The data is not disseminated and is not transferred to third parties for marketing purposes. It may be disclosed to public authorities where required by law.

05 Transfer of data outside the EU

Some of the providers indicated above (in particular Netlify and Google) have their registered office or infrastructure in the United States of America. Any transfers of personal data outside the European Economic Area take place in compliance with Chapter V of the GDPR, on the basis of appropriate safeguards, such as the Standard Contractual Clauses adopted by the European Commission and/or the provider's adherence to the «EU-U.S. Data Privacy Framework».

06 Data retention period

Data provided through the form is retained for the time necessary to handle the request and any resulting contacts and, in any case, for a period not exceeding 24 months from the last meaningful contact, unless longer retention is required by legal obligations or is necessary to protect the rights of the Data Controller in contractual or judicial proceedings. Browsing data is retained for the strictly necessary technical period and in accordance with the terms set by the provider.

07 Nature of the data provision

The provision of browsing data is connected to the use of Internet communication protocols. The provision of data through the form is optional; however, failure to provide the data marked as mandatory, or failure to give consent where required, makes it impossible to fulfil the user's request.

08 Rights of the data subject

In relation to the data processed, the data subject may exercise at any time the rights set out in Articles 15-22 of the GDPR, and in particular:

• Access — obtain confirmation that processing is taking place and a copy of the data.
• Rectification — obtain the correction of inaccurate data or the completion of incomplete data.
• Erasure — obtain the deletion of the data in the cases provided for by the regulation.
• Restriction — obtain the restriction of processing in the cases provided for.
• Portability — receive the data provided in a structured format and transmit it to another controller.
• Objection — object to processing based on legitimate interest.
• Withdrawal of consent — withdraw at any time the consent given, without affecting the lawfulness of processing carried out before withdrawal.

To exercise these rights, you may write to deasolarconsulting@gmail.com or to the certified email address deasolarconsultingsrls@pec.it. The Data Controller will respond within the time limits provided for by the regulation.

09 Complaint to the supervisory authority

Without prejudice to any other administrative or judicial remedy, a data subject who believes that the processing of their data infringes the GDPR has the right to lodge a complaint with the competent supervisory authority. For Italy: the Italian Data Protection Authority (Garante per la protezione dei dati personali) — www.garanteprivacy.it.

10 Cookies and tracking tools

This website does not use profiling cookies, nor any statistical analytics or user-behaviour tracking tools, and does not install marketing cookies.

The website loads the «Google Fonts» typefaces directly from Google's servers: to deliver these fonts, the user's browser establishes a connection to Google's servers, which consequently receive the user's IP address.
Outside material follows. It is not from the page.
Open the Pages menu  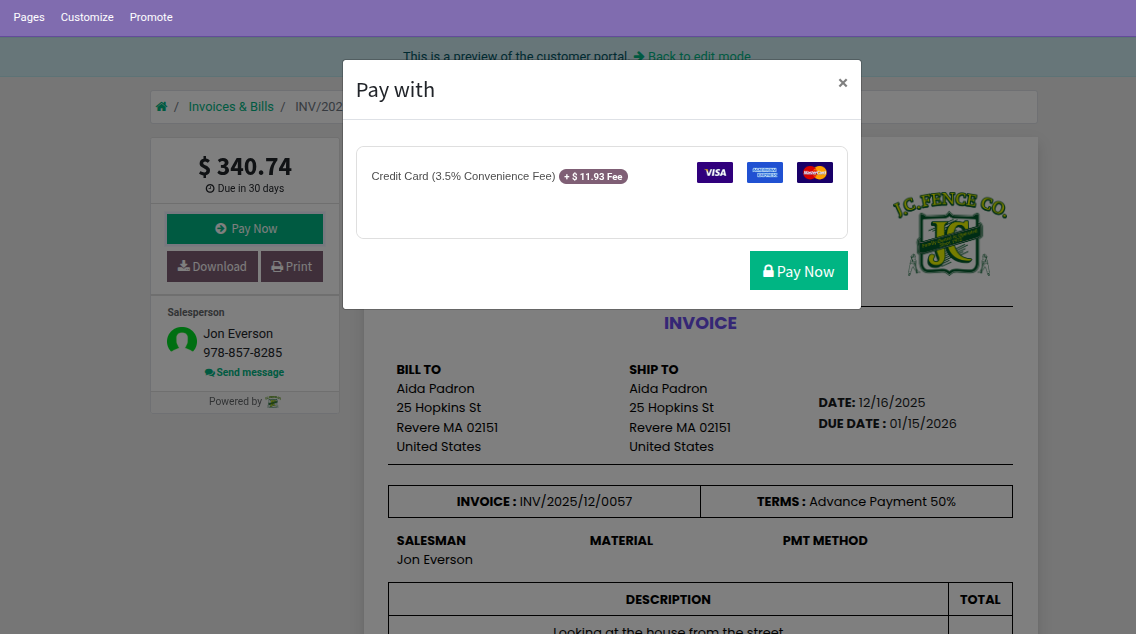click(29, 17)
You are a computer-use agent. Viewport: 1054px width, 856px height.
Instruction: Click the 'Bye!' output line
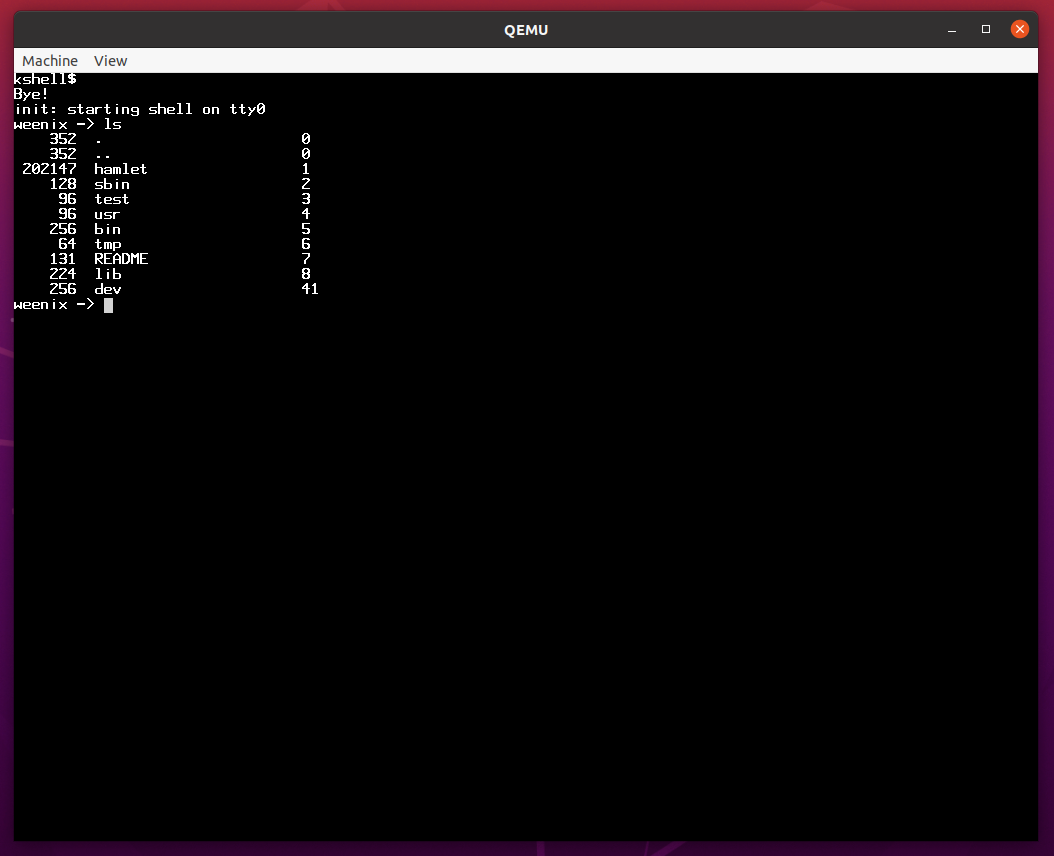coord(31,94)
Any technical cookies used by the hosting provider serve the sole purpose of enabling the correct operation and security of the website and do not require the user's consent.

11 Changes to this notice

The Data Controller reserves the right to amend or update this notice, including as a result of regulatory or organisational changes. The updated version is published on this page, indicating the date of the last update. Users are invited to consult this page periodically.